_EXERCÍCIOS_
• A. Responda a estas perguntas sobre o texto da dúvida na Bíblia:
(i) Por quanto tempo a mulher e o homem do filme trocaram cartas?
(ii) Que povo do deserto oprimia Israel no tempo de Gedeão?
(iii) Com que o anjo do Senhor tocou a oferta colocada na pedra?
• B. Prossiga o texto sobre a dúvida na Bíblia a partir do ponto em que ele termina.

_TEXTO_

※

19 de abril de 2023

Nunca te vi, sempre te amei

Tela: Niewierny Tomasz (Tomé em dúvida) - 1911 - Jacek Malczewski

Tempos atrás, assisti na TV a um filme interessante. Tratava-se de uma mulher e um homem que se corresponderam por cartas durante duas décadas sem nunca se encontrarem. Tudo começou, porque ela era uma escritora americana em busca de obras raras, que existiam numa livraria na Inglaterra, onde o homem era gerente. A troca de cartas entre a cliente e o vendedor tornou-se, com os anos, uma conversa entre dois amigos que passaram a nutrir um sentimento especial um pelo outro.

Deus também Se corresponde conosco. Seja através de um mensageiro (um anjo), seja pessoalmente mesmo. A diferença é que, em alguns momentos na Bíblia, essa relação foi pontuada pela incerteza e a insegurança. Há três exemplos notórios: o do juiz Gedeão, o do sacerdote Zacarias e o do apóstolo Tomé.

Gedeão viveu num tempo antes da monarquia - antes do reinado de Davi e Salomão, portanto. Uma época em que Israel estava dividida em tribos. Ele era um juiz, ou seja, um libertador: homem escolhido por Deus para livrar o povo oprimido. De acordo com o professor Wilfrid J. Harrington, o juiz "era um herói a serviço da comunidade e estava investido de força moral e física suficiente para afirmar sua autoridade sobre os seus concidadãos e para efetuar a queda de seus inimigos".

Gedeão trabalhava no campo, quando foi visitado por um anjo, que o saudou nestes termos: "O Senhor está contigo, valente guerreiro!". Ele fora escolhido para liderar os israelenses contra os madianitas - povo do deserto que oprimia Israel. Ante a sua relutância, o Senhor lhe garantiu: "Eu estarei contigo e tu derrotarás os madianitas como se fossem um só homem". Mas, Gedeão vacilou e pediu uma prova de que realmente era Deus quem lhe falava.

Ficou combinado que o juiz traria uma oferta (um cabrito e pães sem fermento, junto a um caldo) e a colocaria numa pedra. Então, o anjo do Senhor estendeu a ponta da vara que tinha na mão, tocou a oferta e imediatamente jorrou fogo da rocha, que consumiu a carne e os pães. Diante disso, Gedeão acreditou. E o Senhor lhe asseverou: "Não temas, não morrerás". Porém, a insegurança do escolhido não cessou.

Mais tarde, ele alegaria a Deus: "Se quereis realmente salvar Israel por meio de minha mão, eis que vou estender uma lã na eira: se o orvalho cair só na lã, ficando toda a terra seca, reconhecerei que é por minha mão que livrareis Israel". E assim aconteceu. Contudo, Gedeão propôs de novo a Deus: "Só quero fazer mais uma prova com a lã: peço que só ela fique seca e o orvalho molhe toda a terra em redor". E Deus assim o fez.

※

_DADOS FORNECIDOS_
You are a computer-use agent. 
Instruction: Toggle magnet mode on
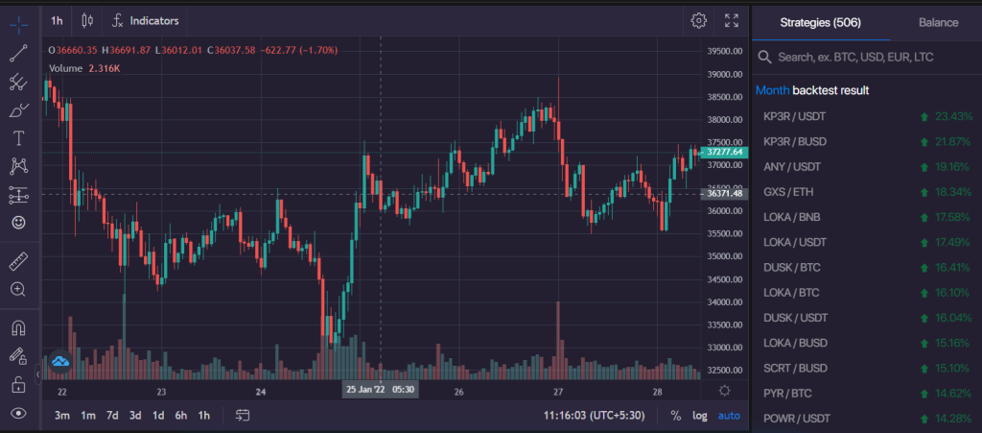(x=19, y=327)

※

_RESPOSTAS_
• A.
(i) Durante duas décadas.
(ii) Os madianitas.
(iii) Com a ponta da vara que tinha na mão.

• B.
Com um agrupamento de apenas 300 homens - conforme outra ordem dada por Deus -, Gedeão surpreendeu o acampamento de milhares de madianitas, colocando-os em fuga, capturando e matando seus chefes mais tarde. O sucesso foi tamanho, que as tribos quiseram que ele assumisse um reinado, o que Gedeão rejeitou sob o argumento de que só Iahweh é o rei do povo.

Outro que duvidou de Deus foi o sacerdote Zacarias. 

Igualmente surpreendido por um anjo, ele estava no templo em Jerusalém, oferecendo o perfume no santuário. O anjo então lhe traz uma boa-nova: sua mulher, Isabel, não obstante estéril e idosa, lhe daria um filho, que seria grande diante do Senhor, convertendo muitos filhos de Israel a Deus, preparando ao Senhor um povo bem-disposto. E o que faz Zacarias? Interpela-o: "Como terei certeza disso?".

O anjo não gostou. Identifica-se como Gabriel e determina que, por haver duvidado, ficaria mudo até a data do nascimento do menino. Quando esse dia chega e Zacarias escreve numa tabuinha que ele se chamaria João, tal e qual o anjo determinara, o sacerdote abre a boca e sua língua se desenrola, profetizando que Deus suscitara um "poderoso Salvador, na casa de Davi", ou seja, Jesus.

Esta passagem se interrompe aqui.